* [Consigne]
Répondez à ces questions à partir du texte à lire ci-dessous :
(a) Selon l'intervenant qui parle d'alphabétisation, de quel échec les personnes « passées entre les mailles du filet » sont-elles le produit ?
(b) Sur quel projet de loi Roch Carrier vient-il réfléchir devant le comité ?
(c) Quels étaient les gros emplois dans la région où il a grandi ?

* [Texte à lire]
::::::

Lorsque je parle d'alphabétisation, l'une des choses que je m'empresse toujours de souligner est que les personnes qui sont passées entre les mailles du filet ne sont pas le résultat d'un échec du système scolaire. Dans notre société, l'on s'attaque déjà beaucoup trop aux enseignants. Ces personnes sont plutôt le produit de l'échec social de la famille, de la communauté et de la société qui les entourent. Si nous faisions en sorte que soient plus accessibles les articles de lecture, cela ne pourrait que les aider d'une façon très appréciable et très réelle.

Le président: Je pense que nous allons clore là-dessus, monsieur Gzowski. Merci beaucoup d'être venu comparaître et de nous avoir expliqué vos opinions. Vous parlez du point de vue d'une personne qui est depuis longtemps active dans le mouvement d'alphabétisation et qui porte, de façon très efficace, ce mouvement à l'attention des Canadiens.

[Français]

Il nous fait grand plaisir de vous d'accueillir M. Roch Carrier, auteur, ex-directeur du Conseil des arts du Canada.

[Traduction]

Il est un auteur dont les histoires ont apporté un plaisir incomparable à des générations de Canadiens, et surtout de jeunes Canadiens. Bienvenue.

[Français]

M. Roch Carrier, auteur, ex-directeur, Conseil des arts du Canada: C'est certainement un honneur de me présenter au comité pour réfléchir à certains aspects du projet de loi S-10.

[Traduction]

Il y a de nombreuses années, j'étais un gamin vivant dans une région très éloignée où c'était une grosse réalisation que de terminer sa septième année. J'étais intéressé par la boxe, le hockey et la chasse. Les gros emplois dans ce coin-là étaient ceux de camionneur ou de bûcheron. Mais mon père avait d'autres ambitions pour moi. Il a trouvé quelques livres bon marché et les a rapportés à la maison. C'était les premiers livres qu'on avait chez nous. J'ai ouvert les livres et j'ai vu quelque chose sur les nuages, quelque chose sur l'Espagne, quelque chose sur la photographie, quelque chose sur Toronto et quelque chose sur la pêche. Si je suis ici aujourd'hui, c'est parce que j'ai ouvert ces livres, livres qui ont été achetés à un prix défiant toute concurrence et auxquels n'était appliquée aucune taxe.

::::::

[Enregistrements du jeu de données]
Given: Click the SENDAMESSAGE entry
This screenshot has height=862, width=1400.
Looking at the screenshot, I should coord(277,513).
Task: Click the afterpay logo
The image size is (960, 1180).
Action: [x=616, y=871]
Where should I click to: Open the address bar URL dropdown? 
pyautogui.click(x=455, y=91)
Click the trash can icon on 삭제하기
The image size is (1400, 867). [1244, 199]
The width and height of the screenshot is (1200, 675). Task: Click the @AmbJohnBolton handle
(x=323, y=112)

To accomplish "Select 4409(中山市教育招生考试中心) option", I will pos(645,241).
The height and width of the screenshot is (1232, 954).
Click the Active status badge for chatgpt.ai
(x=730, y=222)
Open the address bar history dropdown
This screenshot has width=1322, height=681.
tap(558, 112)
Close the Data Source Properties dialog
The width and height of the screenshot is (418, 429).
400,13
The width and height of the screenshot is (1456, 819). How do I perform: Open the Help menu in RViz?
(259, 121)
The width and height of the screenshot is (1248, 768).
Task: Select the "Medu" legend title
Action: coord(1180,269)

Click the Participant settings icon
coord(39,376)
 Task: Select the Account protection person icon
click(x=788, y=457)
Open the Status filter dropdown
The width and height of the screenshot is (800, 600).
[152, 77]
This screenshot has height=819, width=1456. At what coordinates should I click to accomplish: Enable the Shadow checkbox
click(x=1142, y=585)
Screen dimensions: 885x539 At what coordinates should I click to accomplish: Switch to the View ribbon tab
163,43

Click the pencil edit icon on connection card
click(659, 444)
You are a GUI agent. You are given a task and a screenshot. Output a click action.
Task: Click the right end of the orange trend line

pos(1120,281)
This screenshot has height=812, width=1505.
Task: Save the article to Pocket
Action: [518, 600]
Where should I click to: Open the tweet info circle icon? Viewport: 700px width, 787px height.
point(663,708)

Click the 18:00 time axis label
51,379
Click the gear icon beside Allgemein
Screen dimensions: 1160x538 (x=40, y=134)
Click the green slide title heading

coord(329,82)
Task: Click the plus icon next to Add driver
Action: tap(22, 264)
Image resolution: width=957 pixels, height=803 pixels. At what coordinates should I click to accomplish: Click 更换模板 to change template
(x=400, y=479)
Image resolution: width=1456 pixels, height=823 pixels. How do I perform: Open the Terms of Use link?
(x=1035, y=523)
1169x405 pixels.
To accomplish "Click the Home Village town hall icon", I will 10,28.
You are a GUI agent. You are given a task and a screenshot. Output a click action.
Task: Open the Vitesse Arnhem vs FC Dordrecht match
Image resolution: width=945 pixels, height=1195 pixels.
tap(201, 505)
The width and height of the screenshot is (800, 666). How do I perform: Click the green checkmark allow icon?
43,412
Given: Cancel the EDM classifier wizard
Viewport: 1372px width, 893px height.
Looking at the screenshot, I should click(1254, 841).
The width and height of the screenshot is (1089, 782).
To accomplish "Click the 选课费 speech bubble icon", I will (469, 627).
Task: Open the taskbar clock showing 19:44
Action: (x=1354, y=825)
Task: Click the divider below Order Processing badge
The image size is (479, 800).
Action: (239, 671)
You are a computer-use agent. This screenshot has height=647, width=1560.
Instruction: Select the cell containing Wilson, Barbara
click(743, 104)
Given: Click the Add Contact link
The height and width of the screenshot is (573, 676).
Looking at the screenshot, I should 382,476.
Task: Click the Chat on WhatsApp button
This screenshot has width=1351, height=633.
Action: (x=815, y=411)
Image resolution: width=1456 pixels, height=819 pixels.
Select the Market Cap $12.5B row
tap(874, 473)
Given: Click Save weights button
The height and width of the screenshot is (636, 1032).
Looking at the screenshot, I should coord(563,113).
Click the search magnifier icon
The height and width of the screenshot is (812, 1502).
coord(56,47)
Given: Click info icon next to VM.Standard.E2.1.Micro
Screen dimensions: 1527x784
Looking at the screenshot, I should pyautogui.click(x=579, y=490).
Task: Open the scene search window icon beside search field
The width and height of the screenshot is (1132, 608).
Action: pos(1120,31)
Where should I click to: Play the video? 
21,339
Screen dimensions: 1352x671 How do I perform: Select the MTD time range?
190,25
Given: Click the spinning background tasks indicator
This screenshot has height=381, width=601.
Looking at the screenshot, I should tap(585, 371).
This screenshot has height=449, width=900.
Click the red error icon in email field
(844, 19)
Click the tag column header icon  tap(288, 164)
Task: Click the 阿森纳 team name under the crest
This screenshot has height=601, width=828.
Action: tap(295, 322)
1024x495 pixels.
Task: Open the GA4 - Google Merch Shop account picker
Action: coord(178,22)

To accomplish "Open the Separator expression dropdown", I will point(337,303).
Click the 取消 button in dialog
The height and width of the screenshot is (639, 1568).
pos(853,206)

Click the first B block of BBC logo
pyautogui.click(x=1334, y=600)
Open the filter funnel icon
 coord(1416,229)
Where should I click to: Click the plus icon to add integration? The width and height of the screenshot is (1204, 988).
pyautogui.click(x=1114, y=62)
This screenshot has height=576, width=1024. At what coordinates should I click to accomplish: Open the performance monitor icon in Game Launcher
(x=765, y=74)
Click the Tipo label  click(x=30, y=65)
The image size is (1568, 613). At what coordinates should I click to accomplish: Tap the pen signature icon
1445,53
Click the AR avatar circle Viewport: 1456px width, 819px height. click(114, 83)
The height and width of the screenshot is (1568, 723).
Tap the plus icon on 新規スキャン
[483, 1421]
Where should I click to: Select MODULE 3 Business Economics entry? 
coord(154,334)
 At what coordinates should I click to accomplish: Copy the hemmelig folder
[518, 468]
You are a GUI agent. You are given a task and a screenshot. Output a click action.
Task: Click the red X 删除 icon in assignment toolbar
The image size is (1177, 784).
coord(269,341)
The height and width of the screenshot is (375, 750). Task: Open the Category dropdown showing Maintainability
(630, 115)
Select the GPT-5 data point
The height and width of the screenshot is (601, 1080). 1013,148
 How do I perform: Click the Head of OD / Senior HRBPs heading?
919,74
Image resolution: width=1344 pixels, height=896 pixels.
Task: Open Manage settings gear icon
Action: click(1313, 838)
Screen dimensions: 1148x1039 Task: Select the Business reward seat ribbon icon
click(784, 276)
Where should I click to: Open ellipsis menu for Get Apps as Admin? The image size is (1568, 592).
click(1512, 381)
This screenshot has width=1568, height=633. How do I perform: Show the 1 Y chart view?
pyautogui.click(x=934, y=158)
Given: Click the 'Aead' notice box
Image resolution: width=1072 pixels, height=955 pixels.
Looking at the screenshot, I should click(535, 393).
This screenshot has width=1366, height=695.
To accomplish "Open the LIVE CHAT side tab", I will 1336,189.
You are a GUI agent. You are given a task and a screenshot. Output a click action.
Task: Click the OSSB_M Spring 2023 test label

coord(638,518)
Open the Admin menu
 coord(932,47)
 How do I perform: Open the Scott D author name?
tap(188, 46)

::::::

* [Réponse]
(a) De l'échec social de la famille, de la communauté et de la société qui les entourent.
(b) Le projet de loi S-10.
(c) Camionneur ou bûcheron.